Despite 315,000 jobs being added in the U.S. in August, the national unemployment rate increased by .2% to 3.7%.
The biggest culprit: The number of Americans in the labor market went up in August. Nearly 600,000 Americans attempted to rejoin the labor market. With more Americans also of working age, the total size of the U.S. workforce grew by 786,000 Americans in August.
The workforce includes people currently employed or looking for jobs.
"There is clear evidence that the employment situation continues to be strong," said Scott Blumsack, chief strategy officer at Monster. "But there's a little bit of evidence that things are starting to moderate a bit."
Blumsack said a large number of available jobs could be nudging people back into the workforce.
But the household budget could be playing a role, as well.
"We saw the personal savings rate increase significantly through the pandemic," Blumsack said. "Now, especially with the impact of inflation, people have less of that financial cushion. With inflation being what it is, that may be an incentive to go back."
In addition to older Americans rejoining the labor market, nearly 300,000 workers aged 16-19 entered the workforce.
The national workforce participation rate increased by .3% to 62.4%. The labor participation rate, however, remains below pre-pandemic levels.
"There are still a lot of factors, driven by the pandemic and the experience we've had over the last few years, that are keeping labor force participation down," said Daniel Zhao, lead economist at Glassdoor.
"The most prominent example is long COVID," Zhao said. "That's still a huge question mark, how many people we can actually get back into the labor force in the long run."
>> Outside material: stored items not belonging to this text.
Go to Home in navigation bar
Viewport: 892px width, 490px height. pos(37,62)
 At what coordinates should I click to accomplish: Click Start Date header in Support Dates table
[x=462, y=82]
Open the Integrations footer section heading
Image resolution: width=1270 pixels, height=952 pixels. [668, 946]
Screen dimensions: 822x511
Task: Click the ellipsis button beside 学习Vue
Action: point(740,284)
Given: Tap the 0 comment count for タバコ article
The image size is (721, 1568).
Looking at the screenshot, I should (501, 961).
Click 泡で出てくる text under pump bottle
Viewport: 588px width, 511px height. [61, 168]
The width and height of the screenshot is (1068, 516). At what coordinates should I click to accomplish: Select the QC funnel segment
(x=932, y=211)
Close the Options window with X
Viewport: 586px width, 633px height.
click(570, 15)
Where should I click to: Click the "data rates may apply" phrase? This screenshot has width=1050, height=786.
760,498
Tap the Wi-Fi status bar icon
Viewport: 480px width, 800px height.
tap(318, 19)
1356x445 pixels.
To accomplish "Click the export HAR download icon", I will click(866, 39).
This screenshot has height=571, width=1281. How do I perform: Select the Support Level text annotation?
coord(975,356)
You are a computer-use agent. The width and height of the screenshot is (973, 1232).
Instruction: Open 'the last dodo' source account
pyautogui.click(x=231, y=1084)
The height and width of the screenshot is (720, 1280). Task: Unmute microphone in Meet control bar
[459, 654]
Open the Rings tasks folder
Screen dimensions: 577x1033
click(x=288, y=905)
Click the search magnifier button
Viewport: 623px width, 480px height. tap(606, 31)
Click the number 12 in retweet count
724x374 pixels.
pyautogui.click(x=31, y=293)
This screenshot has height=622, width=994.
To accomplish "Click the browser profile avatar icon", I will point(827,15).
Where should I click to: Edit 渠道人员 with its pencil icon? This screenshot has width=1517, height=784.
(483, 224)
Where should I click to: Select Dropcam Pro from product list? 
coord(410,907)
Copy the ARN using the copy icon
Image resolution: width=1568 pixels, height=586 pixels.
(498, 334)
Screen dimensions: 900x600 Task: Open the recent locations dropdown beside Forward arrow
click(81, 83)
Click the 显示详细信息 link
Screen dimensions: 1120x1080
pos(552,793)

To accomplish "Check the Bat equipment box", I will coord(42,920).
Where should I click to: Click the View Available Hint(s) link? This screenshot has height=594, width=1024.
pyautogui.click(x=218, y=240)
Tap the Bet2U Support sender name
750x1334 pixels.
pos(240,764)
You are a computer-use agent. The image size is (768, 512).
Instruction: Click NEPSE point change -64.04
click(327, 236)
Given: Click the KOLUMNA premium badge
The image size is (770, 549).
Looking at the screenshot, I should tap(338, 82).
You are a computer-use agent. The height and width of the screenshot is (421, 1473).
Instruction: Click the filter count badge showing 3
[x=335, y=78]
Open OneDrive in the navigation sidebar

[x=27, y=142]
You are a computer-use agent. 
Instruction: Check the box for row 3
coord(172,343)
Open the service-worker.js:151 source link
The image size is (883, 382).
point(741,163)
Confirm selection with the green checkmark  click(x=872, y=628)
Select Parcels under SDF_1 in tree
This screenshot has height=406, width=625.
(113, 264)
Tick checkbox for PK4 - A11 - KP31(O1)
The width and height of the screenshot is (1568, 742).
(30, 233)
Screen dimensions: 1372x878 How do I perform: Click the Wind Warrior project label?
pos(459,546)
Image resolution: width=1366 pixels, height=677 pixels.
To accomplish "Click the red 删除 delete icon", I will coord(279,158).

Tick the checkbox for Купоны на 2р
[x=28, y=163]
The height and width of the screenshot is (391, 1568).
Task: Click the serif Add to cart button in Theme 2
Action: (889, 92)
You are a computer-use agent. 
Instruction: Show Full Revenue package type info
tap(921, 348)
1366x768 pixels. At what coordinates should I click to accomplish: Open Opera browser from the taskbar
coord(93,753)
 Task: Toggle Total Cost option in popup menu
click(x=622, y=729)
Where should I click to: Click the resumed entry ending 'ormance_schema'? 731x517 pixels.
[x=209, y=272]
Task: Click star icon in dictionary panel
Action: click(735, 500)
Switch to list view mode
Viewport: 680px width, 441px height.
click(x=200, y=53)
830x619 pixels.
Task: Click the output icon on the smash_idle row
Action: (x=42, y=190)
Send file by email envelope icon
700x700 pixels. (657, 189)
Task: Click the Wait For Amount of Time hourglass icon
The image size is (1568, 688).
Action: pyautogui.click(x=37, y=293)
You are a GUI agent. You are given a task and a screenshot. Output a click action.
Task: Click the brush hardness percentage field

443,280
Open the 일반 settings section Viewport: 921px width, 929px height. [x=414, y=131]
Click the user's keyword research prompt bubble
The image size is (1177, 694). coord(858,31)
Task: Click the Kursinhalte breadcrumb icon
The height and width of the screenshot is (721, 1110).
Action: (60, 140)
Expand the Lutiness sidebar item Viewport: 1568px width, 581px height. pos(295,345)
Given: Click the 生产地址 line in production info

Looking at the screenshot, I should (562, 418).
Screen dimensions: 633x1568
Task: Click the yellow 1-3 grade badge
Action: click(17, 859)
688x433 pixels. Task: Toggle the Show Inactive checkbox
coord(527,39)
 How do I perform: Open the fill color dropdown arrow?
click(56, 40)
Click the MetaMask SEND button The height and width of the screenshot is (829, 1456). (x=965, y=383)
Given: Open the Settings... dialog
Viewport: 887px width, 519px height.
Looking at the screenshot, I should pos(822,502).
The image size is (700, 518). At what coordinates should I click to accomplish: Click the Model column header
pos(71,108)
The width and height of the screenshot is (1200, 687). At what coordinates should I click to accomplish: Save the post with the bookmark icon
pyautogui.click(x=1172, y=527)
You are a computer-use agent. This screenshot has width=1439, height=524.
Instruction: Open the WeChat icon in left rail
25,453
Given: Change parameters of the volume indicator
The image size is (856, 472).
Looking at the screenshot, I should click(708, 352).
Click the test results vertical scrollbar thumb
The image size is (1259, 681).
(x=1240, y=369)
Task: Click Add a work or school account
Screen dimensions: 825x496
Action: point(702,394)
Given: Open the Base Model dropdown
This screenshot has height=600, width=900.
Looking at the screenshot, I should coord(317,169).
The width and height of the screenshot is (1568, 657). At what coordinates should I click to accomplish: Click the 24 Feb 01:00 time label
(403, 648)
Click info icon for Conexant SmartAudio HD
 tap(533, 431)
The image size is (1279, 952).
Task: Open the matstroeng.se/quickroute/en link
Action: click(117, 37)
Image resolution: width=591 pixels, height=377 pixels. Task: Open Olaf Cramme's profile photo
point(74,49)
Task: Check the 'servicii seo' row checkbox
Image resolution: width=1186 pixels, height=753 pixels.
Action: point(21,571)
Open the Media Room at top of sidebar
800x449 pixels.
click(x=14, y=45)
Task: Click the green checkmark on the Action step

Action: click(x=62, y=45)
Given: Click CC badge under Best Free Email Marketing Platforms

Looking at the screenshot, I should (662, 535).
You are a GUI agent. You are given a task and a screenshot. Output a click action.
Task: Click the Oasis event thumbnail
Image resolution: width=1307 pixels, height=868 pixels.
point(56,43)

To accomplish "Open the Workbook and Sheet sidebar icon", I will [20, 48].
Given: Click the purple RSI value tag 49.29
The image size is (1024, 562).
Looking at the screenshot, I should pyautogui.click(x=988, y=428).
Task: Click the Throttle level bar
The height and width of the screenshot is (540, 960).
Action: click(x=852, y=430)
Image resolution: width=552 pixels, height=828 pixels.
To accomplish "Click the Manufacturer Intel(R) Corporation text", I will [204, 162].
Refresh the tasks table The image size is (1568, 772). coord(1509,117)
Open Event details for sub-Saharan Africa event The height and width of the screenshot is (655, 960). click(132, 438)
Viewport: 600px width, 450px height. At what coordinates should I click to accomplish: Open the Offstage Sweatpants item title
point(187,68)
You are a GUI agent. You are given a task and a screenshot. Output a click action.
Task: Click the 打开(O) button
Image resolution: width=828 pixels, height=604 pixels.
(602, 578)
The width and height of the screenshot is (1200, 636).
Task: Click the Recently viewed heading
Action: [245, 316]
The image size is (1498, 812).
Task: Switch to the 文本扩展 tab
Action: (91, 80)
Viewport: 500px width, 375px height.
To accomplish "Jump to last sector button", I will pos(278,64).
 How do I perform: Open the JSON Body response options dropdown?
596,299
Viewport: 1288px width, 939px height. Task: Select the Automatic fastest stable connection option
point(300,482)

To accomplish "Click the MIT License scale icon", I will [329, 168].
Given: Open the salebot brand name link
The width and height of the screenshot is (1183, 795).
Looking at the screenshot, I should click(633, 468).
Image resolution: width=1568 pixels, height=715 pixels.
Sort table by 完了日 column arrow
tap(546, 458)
All told, there were nearly 442,000 more employed Americans in August compared to July. There were also 344,000 additional Americans collecting unemployment benefits during the month.
One industry not seeing as much growth is leisure and hospitality. The industry added 31,000 jobs following average monthly gains of 90,000 in the first sevens months of the year, the Bureau of Labor Statistics noted. Employment in leisure and hospitality is below its February 2020 level by 1.2 million, or 7.2 percent, the BLS said.